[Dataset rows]
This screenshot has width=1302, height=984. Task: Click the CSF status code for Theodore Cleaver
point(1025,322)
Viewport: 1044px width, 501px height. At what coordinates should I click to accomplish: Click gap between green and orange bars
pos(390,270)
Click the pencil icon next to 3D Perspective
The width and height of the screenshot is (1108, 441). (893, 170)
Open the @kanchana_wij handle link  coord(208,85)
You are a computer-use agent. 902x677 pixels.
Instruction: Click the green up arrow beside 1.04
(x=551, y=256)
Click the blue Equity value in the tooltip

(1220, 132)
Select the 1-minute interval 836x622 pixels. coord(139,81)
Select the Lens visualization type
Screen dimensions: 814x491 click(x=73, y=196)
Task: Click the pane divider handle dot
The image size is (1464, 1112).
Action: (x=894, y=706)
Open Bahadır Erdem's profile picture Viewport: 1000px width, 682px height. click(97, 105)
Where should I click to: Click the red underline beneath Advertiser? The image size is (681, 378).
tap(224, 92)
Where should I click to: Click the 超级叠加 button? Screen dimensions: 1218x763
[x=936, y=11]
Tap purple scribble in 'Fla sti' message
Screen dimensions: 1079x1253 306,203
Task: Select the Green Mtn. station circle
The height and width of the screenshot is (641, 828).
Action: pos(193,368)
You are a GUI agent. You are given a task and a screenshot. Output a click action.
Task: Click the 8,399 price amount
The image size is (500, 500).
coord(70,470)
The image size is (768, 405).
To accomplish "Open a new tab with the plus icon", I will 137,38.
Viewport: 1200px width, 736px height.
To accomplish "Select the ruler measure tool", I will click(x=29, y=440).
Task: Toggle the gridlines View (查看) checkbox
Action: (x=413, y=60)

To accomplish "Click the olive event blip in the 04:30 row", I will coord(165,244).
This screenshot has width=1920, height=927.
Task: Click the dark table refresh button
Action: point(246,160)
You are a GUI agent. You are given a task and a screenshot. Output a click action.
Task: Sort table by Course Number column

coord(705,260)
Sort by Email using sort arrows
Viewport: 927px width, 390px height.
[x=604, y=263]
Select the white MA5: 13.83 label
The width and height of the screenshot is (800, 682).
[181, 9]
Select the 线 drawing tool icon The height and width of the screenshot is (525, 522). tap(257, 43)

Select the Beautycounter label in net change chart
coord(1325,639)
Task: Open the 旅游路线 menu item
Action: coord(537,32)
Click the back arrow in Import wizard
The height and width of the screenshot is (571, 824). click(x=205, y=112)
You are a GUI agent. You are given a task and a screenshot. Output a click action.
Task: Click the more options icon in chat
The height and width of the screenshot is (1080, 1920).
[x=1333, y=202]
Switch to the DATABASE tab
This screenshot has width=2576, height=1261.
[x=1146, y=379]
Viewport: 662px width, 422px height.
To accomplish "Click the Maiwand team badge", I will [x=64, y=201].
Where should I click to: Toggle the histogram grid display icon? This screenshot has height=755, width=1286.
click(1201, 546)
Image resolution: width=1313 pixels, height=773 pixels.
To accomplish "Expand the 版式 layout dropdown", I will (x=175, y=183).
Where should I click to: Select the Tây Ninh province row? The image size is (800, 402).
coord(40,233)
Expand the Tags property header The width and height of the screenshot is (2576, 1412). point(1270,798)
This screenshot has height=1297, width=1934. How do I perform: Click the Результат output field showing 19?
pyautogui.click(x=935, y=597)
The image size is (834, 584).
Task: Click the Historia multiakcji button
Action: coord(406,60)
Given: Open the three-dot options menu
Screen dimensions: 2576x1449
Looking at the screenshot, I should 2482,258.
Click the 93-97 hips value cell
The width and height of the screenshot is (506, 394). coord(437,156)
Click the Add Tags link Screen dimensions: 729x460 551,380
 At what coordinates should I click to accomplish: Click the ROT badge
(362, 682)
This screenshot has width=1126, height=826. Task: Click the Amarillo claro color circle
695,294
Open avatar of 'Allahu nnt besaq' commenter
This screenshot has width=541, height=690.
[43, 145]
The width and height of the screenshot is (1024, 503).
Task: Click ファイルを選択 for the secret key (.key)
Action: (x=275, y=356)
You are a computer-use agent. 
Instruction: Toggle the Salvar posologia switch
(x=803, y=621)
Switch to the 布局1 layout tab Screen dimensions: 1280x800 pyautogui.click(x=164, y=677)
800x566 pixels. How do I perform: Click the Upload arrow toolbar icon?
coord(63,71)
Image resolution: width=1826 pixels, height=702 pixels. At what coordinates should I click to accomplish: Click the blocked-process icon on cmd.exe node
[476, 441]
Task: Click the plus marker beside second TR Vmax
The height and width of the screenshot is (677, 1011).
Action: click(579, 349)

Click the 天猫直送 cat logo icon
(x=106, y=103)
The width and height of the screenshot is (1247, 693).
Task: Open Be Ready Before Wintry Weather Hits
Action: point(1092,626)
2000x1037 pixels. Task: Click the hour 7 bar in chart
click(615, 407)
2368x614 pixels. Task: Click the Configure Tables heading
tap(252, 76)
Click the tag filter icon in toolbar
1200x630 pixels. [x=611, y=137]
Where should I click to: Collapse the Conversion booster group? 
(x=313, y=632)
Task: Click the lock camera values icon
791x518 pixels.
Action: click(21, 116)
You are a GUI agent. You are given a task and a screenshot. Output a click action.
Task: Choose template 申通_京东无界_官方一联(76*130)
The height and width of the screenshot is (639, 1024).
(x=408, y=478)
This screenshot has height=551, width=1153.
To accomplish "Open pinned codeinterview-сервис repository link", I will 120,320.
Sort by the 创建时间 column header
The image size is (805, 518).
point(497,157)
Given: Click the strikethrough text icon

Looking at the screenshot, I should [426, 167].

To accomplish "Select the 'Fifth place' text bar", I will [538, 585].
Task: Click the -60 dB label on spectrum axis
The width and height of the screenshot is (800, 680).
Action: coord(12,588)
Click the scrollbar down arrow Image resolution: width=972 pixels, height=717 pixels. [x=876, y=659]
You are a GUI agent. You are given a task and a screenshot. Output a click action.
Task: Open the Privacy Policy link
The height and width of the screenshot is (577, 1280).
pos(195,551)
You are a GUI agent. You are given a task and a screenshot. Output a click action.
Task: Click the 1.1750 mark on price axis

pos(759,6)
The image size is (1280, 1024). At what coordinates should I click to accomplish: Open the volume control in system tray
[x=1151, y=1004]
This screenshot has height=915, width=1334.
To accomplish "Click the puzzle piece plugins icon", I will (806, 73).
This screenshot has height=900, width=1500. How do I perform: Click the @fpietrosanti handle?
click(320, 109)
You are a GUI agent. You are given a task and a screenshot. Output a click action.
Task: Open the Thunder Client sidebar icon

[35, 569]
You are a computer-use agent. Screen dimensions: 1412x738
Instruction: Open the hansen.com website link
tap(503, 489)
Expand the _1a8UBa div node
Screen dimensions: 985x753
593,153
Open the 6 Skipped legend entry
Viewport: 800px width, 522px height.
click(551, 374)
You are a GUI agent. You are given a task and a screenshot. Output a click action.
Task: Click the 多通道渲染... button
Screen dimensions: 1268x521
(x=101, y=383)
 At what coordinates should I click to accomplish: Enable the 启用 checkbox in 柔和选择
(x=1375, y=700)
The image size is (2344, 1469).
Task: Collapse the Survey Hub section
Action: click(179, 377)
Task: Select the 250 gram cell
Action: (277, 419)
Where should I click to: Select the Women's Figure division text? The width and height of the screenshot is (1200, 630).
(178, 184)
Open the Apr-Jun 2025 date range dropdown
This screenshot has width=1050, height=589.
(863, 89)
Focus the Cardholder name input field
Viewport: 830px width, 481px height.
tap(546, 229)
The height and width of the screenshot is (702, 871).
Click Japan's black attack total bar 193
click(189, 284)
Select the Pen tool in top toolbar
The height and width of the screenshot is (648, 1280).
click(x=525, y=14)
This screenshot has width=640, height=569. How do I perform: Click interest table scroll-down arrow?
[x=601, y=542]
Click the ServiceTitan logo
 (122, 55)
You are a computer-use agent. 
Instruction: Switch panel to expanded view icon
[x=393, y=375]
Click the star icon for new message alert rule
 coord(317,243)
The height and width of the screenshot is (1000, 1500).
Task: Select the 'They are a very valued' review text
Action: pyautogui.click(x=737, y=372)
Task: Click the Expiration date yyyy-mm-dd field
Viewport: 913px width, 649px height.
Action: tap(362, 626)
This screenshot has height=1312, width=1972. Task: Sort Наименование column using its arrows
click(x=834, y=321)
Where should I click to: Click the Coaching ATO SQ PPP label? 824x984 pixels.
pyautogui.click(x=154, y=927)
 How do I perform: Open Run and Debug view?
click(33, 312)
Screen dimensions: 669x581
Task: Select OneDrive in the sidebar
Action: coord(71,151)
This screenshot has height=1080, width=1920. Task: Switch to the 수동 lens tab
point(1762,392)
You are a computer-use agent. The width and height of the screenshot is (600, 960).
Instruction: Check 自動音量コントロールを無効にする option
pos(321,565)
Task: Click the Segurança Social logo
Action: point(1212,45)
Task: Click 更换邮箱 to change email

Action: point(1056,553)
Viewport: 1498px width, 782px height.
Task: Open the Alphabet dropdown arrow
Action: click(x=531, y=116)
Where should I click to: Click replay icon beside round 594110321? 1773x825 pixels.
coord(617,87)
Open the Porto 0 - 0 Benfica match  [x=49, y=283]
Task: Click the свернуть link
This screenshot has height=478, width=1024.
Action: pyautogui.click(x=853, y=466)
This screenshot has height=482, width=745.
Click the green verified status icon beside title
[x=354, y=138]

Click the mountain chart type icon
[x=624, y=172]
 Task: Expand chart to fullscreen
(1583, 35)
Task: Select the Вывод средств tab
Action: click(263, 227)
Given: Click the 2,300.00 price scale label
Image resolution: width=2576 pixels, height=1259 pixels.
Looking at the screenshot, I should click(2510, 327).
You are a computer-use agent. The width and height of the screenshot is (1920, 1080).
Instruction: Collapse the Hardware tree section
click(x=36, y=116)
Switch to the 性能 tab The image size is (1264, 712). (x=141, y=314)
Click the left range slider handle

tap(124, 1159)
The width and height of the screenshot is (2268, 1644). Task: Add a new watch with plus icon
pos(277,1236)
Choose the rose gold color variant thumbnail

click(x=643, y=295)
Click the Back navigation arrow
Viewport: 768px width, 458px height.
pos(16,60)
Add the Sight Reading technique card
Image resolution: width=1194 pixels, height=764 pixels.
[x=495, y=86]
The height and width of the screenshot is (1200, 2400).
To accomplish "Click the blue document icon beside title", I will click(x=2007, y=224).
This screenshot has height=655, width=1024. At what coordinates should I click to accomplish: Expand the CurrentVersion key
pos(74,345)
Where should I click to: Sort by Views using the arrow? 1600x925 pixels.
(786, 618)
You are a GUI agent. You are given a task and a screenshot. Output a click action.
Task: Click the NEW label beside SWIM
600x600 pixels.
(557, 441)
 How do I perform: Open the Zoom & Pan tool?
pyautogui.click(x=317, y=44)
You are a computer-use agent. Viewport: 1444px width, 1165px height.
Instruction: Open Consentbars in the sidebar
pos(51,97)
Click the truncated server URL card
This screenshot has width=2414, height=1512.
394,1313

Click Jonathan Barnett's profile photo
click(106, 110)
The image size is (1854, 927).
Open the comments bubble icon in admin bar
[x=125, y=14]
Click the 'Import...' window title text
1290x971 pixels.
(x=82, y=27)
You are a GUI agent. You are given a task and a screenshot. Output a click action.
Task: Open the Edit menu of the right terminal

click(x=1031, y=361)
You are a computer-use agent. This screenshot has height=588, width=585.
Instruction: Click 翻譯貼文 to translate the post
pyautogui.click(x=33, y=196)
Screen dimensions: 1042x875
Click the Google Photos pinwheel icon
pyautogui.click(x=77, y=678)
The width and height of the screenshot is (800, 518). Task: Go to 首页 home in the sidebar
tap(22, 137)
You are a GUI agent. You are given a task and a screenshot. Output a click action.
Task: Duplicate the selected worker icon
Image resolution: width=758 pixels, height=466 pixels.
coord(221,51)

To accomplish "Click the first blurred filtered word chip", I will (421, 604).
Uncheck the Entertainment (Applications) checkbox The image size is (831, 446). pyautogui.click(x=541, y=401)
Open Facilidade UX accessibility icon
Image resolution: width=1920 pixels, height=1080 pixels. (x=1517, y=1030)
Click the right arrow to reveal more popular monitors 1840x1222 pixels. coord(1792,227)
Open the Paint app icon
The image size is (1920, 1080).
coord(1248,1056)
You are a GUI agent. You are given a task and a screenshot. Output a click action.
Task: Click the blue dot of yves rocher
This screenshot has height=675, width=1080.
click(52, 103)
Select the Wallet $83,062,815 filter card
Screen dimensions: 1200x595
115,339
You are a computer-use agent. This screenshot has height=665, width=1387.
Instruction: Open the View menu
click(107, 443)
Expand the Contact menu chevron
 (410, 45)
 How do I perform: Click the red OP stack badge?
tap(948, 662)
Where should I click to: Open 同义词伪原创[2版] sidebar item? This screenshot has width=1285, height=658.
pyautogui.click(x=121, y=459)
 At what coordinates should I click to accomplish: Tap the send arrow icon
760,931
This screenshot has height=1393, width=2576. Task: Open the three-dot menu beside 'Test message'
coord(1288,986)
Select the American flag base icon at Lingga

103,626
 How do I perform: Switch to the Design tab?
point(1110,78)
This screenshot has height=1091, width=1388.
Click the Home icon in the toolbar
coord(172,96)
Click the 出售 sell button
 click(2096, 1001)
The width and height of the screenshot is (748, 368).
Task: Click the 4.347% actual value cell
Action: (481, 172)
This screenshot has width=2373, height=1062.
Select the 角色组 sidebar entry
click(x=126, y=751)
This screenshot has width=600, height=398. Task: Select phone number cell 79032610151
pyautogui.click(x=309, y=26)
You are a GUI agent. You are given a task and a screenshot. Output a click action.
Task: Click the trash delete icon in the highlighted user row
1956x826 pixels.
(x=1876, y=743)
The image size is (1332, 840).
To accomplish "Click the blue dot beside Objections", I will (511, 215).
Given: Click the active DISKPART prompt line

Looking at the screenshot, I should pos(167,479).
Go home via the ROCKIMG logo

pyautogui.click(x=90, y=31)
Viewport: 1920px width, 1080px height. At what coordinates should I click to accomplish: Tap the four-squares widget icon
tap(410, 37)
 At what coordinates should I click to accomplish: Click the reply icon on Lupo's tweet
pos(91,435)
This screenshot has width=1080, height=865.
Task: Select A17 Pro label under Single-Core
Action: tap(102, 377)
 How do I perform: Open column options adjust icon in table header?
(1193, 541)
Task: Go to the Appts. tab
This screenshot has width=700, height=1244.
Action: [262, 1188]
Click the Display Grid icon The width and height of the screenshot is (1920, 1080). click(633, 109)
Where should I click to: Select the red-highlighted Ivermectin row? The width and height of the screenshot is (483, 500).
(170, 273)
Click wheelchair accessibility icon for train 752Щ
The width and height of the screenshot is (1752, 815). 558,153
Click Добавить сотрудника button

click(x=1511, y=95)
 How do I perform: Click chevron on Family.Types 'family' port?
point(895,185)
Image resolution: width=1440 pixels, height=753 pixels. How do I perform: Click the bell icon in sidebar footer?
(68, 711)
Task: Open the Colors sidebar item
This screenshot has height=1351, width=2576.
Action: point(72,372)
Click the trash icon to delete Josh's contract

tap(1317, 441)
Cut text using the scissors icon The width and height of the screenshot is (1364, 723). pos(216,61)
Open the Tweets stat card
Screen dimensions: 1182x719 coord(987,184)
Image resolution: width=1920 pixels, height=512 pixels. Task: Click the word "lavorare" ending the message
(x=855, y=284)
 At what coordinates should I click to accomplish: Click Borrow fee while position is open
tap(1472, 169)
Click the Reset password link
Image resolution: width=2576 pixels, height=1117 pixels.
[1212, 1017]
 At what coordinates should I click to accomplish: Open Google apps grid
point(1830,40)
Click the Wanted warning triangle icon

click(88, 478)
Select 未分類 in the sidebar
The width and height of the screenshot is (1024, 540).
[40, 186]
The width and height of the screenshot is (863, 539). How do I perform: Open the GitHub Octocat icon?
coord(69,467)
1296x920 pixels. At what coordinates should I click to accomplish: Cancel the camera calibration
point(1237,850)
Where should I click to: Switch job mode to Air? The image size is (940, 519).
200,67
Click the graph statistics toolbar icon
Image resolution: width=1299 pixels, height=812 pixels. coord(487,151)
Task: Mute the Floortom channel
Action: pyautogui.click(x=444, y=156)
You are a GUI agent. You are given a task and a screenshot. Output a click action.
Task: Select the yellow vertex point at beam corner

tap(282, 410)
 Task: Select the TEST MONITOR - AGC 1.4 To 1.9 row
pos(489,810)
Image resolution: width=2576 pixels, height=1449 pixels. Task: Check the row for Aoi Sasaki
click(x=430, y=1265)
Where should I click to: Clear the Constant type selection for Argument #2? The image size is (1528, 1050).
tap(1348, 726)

What is needed =
Which lines of the records above contain the string "delete"? Gather and copy out each of them. Case counts.

Expected answer =
Task: Click the trash delete icon in the highlighted user row
Click the trash icon to delete Josh's contract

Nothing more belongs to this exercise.